Led by his grandfather they decided to set up a small Pondok Bantan, as it is known locally, for basic Fardu`ain education for boys and girls in the southern province of Nakorn Sri Thammarat.

Beginning with 50 plus students in the early 1940s, the school now has 1,361 students. The students come from other provinces including Krabi and Songkhla. It now has 73 teachers who teach traditional Islamic studies and modern Islamic and secular subjects.

Although the Government pays 60 percent of the teachers` salary, the pondok remains independent.

Parents Don`t Favour Mainstream Schools
"Parents here are reluctant to send their children to government schools because Islamic subjects are not taught there. This pondok teaches Quran, ritual, ethics, theology from the sixth to 12th grade," he added.

Surin said the school run by five of his siblings provides value added education from kindergarten up to high school level by providing studies in information communication technology and accounting that enhance their value in the job market.

"So when they leave the school, they have something to back them up. Some start book keeping or business when they return to their villages...even selling curry paste or mobile phones...this is an economic transformation," he added.

Surin said this is a stark contrast compared to the past when students returned home to become farmers or fishermen.

Parents More Open To Secular-Religious Education
The Thai authorities had partly blamed the pondok education for the rise in youngsters joining separatist movements in the ongoing violence in the Muslim-majority provinces of Yala, Pattani and Narathiwat.
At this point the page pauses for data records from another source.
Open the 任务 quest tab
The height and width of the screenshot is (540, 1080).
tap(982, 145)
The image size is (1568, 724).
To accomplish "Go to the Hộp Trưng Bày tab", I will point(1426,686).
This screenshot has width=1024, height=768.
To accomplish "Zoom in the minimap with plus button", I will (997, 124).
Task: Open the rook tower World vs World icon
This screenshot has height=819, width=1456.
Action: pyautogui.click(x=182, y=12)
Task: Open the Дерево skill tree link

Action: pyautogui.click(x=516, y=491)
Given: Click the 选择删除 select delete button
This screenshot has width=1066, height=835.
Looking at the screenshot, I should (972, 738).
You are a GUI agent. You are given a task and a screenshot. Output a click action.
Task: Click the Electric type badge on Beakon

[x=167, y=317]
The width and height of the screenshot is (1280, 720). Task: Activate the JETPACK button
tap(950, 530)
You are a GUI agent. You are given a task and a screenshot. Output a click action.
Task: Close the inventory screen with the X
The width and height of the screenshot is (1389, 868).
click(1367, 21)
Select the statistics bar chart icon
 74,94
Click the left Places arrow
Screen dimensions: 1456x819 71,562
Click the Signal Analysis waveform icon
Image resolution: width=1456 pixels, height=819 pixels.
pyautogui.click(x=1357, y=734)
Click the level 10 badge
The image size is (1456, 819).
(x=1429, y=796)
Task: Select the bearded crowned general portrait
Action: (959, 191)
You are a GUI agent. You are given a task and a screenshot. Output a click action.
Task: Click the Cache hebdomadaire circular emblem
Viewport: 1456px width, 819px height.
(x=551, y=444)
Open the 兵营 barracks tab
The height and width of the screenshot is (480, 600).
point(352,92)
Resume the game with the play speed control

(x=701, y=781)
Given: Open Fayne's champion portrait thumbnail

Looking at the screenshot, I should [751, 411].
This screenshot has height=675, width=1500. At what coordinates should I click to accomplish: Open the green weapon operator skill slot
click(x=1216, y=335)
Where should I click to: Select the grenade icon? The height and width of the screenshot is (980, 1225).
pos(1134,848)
There are more than 500 pondok operating in southern Thailand but only about 300 registered with the government.

Surin said the estimated 2.5 million Muslims in the south have been struggling to catch up with the political, social and economic changes affecting the country and the world.

The National Reconciliation Commission (NRC) on the Southern Conflict estimated that about 5,000 students graduate from the pondok school system annually in southern Thailand but not many go for higher education in science or economics.

"Some go to Middle East while many go to the open admission at the Ramkhamhaeng University in Bangkok. But with our religious-secular subjects, more students are going to universities to study law or science, teachers` training colleges and vocational schools," he said.

Asked if the religious-secular combination were objected by parents, Surin said they are comfortable if their children could absorb both and become more marketable.

"In fact, I am surprised to see well-to-do parents sending their kids to our school. They are prosperous but very much attached to traditional values...the message is that they want to maintain their identity," he added.

Pondok School Still Close To His Heart
Despite his busy schedule, Surin remains close to the pondok that nurtured him into a public figure and recently hosted Prime Minister Surayud Chulanont during the pondok`s 66th anniversary celebrations.

"He (Surayud) was amazed when he stepped into the school compound. He thought he was going to officiate the celebration at a small mosque and did not expect to see modern and nice buildings," he said.

The old style pondok has long gone, replaced by buildings and mosque donated by the Islamic Development Bank, Emir of Kuwait and businessmen from West Asia.

The `pondok` education also received a shot in the arm when Japan`s Sasakawa Peace Foundation came forward to offer its assistance to a group of 32 pondok to enhance their academic standards.

Surin said education could be one of the key components in finding a lasting solution to the conflict in south.

"Surayud is using the right approach but the success depends very much on the implementation by officers on the ground and how far they understand the complexity of the problem," he said.